Broker to introduce 'negative equity protection'
Published 08/09/2011 | 05:00
A FINANCIAL services company is attempting to kick-start the mortgage market by being the first to offer home buyers protection against negative equity.
Today, IFG Financial Services is set to announce a bond that banks and developers will be able to offer to buyers that will "insure" them against negative equity, the Irish Independent understands.
Negative equity occurs when the amount owed on a mortgage is greater than the property's value. The new "valuation bond" would protect borrowers from a drop of up to 20pc in the value of the property.
State property management agency NAMA is planning to introduce a similar scheme but only for those buying residential properties that it holds in its portfolio.
It is understood that the idea for a negative equity protector was first suggested by IFG to executives in NAMA.
The IFG valuation bond would be paid for by banks or developers and offered as part of a sale/mortgage offering in a bid to shake up the moribund housing market.
Someone buying a €200,000 home would provide a deposit of €20,000, as normal.
A bank would provide a mortgage for €180,000. But €40,000 of the purchase price would be put into a bond and then placed in a trust fund.
The buyer would make repayments on the €180,000 amount.
After five years, the property price would be valued independently. If it had increased, then the buyer would continue to make repayments in the normal fashion.
But if the property had fallen in value then the money in the trust fund bond would be called in, and up to €40,000 would be written off. Repayments would then be recalculated to reflect a lower mortgage amount.

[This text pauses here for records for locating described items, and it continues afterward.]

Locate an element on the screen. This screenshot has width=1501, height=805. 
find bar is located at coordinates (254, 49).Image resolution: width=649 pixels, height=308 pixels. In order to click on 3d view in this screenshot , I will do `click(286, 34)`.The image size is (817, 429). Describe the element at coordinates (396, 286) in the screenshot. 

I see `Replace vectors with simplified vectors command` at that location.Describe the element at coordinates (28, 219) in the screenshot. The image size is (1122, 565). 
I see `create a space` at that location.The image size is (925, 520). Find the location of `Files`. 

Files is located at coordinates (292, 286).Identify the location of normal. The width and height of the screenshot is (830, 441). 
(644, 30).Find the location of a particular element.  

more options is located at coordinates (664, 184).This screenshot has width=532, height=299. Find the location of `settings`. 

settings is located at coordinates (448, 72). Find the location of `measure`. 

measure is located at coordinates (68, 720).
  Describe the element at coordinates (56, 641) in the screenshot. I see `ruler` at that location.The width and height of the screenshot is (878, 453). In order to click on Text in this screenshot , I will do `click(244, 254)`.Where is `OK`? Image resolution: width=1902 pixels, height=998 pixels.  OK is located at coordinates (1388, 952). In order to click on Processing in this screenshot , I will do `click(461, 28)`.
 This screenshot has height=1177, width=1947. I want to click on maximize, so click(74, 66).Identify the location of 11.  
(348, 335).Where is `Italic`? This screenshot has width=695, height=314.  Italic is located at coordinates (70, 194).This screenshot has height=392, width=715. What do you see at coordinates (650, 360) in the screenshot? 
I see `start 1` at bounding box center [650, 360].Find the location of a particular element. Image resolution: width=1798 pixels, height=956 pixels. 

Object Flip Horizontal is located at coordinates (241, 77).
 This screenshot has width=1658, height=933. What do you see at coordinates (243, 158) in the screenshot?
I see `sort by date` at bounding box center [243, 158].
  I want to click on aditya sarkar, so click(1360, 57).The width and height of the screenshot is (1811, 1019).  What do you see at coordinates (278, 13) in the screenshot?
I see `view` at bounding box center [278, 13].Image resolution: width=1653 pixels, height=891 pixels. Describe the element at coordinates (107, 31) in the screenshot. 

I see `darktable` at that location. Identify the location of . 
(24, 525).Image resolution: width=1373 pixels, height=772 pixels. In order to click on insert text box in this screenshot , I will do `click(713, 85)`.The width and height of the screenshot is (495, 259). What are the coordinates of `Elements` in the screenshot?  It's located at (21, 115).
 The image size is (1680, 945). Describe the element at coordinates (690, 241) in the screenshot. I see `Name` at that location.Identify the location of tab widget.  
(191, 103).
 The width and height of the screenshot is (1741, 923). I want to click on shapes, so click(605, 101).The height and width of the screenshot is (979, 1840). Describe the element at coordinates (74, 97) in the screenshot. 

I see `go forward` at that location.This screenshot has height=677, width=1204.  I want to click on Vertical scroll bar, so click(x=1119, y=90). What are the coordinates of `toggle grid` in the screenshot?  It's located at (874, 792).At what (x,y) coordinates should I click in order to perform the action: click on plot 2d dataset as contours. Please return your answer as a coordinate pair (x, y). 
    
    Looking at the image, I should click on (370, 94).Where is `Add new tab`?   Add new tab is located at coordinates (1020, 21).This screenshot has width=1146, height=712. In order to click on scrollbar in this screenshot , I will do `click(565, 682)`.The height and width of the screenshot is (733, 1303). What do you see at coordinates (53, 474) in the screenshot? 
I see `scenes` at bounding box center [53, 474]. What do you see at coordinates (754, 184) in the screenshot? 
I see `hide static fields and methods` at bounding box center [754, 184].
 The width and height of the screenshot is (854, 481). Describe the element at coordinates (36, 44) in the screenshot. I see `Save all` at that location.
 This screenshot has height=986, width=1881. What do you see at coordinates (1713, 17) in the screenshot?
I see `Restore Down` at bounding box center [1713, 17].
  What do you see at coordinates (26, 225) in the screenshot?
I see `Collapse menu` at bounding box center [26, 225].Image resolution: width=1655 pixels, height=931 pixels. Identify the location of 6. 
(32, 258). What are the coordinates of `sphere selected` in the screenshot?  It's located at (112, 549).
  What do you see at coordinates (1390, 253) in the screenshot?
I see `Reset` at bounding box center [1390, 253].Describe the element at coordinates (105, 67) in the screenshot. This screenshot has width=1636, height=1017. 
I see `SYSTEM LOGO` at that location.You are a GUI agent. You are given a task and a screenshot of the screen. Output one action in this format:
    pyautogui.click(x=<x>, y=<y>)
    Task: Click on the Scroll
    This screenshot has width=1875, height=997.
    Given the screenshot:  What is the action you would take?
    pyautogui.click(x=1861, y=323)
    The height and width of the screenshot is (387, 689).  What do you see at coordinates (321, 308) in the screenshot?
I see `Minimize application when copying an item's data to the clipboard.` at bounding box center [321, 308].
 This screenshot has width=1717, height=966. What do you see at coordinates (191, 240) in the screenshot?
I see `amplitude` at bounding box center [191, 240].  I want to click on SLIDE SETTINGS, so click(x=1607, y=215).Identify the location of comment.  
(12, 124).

If the value of the property fell by less than 20pc then only a portion of the bond would be called in and written off the mortgage. The cost of providing the negative equity bond would be either absorbed by the bank providing the mortgage or the developer selling the property.
If the bank was providing the bond, the mortgage cost would be likely to reflect this by being slightly more expensive than a home loan with no negative equity protector.
But if the bond was being provided by developers, they would likely be prepared to absorb the cost in a bid to get properties selling.
Mortgage lending levels are on course to hit 40-year lows this year.